An Introduction to Modern Dance
Modern dance is widely viewed as one of the most expressive forms of dance. A modern dancer uses a combination of techniques to tell a distinct story with dramatic body movement and passionate facial expressions.
Modern dancers frequently make use of ballet training to strengthen their modern technique. However, modern dance distorts and often breaks the structured rules of ballet in order to achieve captivating theatrics.
Here are three popular modern dance techniques:
• Graham Technique: Founded by American choreographer and dancer Martha Graham, Graham technique challenges the body’s restrictions to complete movements that work against the dancer’s natural physical instinct. Creating spirals around the spine, flexible transitions, and strike poses, Graham technique pushes the body to new limits.
Of the modern techniques, Graham is thought to introduce the most drama with its use of breath, abdominal contraction and release, exaggerated drops and falls, and purposeful shapes. For this reason, Graham is very popular.
• Limon Technique: Established by Mexican dancer and choreographer Jose Limon, Limon technique is characterized by its use of space, body weight, and fluid transitions. Dancers learn to convert everyday actions into dance movements.
Limon technique develops the dancer’s range of motion by amplifying each move and overstating the body’s response to gravity.
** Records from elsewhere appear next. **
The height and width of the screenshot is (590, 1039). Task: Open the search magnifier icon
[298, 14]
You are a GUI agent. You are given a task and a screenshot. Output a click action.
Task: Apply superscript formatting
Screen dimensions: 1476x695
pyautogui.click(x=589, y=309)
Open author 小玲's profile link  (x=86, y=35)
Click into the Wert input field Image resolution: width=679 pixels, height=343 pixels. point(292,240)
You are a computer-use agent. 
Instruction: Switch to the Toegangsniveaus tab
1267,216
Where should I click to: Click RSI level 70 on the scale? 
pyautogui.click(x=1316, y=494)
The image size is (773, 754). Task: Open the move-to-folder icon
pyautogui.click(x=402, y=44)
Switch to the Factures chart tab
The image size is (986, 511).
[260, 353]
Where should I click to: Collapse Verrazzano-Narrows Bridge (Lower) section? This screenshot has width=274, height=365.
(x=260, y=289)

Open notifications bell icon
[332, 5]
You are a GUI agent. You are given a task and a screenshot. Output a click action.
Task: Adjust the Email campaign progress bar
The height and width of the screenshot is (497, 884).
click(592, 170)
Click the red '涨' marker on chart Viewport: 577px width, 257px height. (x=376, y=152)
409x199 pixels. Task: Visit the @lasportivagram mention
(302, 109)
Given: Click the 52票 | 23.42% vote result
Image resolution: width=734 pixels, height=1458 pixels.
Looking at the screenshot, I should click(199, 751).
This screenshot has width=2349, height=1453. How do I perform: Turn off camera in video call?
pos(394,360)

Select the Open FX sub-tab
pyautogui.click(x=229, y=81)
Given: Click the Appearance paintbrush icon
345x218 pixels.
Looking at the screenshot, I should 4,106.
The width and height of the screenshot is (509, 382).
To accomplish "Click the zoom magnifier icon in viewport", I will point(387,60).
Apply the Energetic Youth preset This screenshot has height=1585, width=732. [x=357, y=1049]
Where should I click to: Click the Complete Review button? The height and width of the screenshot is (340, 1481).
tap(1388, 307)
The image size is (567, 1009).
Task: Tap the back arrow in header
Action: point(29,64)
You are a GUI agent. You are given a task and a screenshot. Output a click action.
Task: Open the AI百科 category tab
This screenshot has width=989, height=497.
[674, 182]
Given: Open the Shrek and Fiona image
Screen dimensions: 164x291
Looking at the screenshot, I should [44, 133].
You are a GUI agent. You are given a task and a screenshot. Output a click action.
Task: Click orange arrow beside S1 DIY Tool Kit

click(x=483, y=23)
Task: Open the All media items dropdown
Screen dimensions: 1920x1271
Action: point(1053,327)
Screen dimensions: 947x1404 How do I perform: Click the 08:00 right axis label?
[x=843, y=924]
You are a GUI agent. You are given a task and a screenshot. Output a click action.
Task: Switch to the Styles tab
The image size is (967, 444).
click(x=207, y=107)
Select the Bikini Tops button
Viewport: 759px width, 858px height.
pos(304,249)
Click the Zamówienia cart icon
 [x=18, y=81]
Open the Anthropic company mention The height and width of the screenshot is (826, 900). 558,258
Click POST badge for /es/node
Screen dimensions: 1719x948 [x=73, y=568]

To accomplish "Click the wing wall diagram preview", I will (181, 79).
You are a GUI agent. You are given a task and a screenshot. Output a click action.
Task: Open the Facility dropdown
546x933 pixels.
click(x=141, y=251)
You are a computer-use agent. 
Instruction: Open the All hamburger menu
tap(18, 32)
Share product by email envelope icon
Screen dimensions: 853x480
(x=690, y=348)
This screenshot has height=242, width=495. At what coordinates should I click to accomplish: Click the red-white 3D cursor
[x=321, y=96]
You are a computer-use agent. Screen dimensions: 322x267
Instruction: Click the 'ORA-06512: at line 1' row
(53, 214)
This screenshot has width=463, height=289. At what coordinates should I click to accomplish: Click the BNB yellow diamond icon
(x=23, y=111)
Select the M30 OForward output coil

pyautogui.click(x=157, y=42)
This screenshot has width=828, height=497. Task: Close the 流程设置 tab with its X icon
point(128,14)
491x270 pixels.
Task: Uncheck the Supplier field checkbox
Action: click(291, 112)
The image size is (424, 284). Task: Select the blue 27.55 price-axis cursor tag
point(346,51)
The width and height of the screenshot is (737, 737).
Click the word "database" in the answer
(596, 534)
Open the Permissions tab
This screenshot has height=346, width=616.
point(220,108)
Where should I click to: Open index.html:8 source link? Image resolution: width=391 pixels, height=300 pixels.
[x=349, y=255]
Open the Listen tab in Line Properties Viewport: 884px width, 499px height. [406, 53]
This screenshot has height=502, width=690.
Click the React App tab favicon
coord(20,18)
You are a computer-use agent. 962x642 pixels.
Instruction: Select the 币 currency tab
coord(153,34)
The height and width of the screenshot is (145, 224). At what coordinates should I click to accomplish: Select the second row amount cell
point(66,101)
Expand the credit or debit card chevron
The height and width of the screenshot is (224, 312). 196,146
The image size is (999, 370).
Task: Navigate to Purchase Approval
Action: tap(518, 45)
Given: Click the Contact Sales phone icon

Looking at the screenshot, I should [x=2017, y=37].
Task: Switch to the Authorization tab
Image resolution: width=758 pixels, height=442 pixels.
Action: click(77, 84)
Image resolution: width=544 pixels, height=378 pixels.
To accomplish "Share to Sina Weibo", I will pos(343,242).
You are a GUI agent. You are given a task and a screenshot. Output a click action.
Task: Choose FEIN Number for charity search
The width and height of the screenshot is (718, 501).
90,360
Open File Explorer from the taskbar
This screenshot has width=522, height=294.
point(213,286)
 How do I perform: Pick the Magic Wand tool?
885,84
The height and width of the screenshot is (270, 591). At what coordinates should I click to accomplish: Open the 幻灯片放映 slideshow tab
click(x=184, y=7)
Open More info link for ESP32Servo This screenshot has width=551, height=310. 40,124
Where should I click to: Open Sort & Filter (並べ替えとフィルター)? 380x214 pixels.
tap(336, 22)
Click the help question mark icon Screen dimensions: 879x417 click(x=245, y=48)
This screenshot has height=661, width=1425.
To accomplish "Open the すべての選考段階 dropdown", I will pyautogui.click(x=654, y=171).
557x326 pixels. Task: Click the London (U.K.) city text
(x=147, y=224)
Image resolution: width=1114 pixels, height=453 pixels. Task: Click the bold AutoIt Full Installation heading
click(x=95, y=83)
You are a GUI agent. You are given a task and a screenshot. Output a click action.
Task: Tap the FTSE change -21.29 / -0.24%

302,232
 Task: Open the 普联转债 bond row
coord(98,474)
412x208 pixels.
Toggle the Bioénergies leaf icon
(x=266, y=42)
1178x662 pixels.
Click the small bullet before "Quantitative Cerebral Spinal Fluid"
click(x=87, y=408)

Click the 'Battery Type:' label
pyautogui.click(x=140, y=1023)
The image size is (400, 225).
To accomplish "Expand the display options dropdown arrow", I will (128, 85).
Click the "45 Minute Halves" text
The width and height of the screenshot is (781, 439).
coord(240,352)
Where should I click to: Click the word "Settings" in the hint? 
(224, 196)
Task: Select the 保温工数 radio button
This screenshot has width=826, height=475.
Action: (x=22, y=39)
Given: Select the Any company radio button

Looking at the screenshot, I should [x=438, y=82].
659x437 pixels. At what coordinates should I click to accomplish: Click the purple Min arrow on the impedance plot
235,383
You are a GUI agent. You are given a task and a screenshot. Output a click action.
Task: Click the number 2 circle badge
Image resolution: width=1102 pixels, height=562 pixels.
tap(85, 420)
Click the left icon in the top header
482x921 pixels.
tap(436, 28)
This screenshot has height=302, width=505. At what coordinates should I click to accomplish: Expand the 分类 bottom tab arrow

Limon tends to evoke a “feel good” reaction from the dancer, since it encourages dancers to travel with and through movements.
Limon’s Mexican influence is evident in this technique with its free-flowing style.
• Horton Technique: Horton technique, founded by American dancer and choreographer Lester Horton, focuses on parallel and lateral movements to build the dancer’s strength, with a concentration on core stability. Horton technique includes a series of conditioning and strengthening exercises known as preludes and fortifications, and encourages dancers to rely on the body’s core to shift from one position to another. Lateral stretches, flat-back positions, and lunges characterize the Horton technique and assist the dancer to create cleaner and longer lines.
These and other modern dance techniques, including Cunningham, Humphrey, and Dunham, have ensured that dance remains a powerful and dynamic form of expression.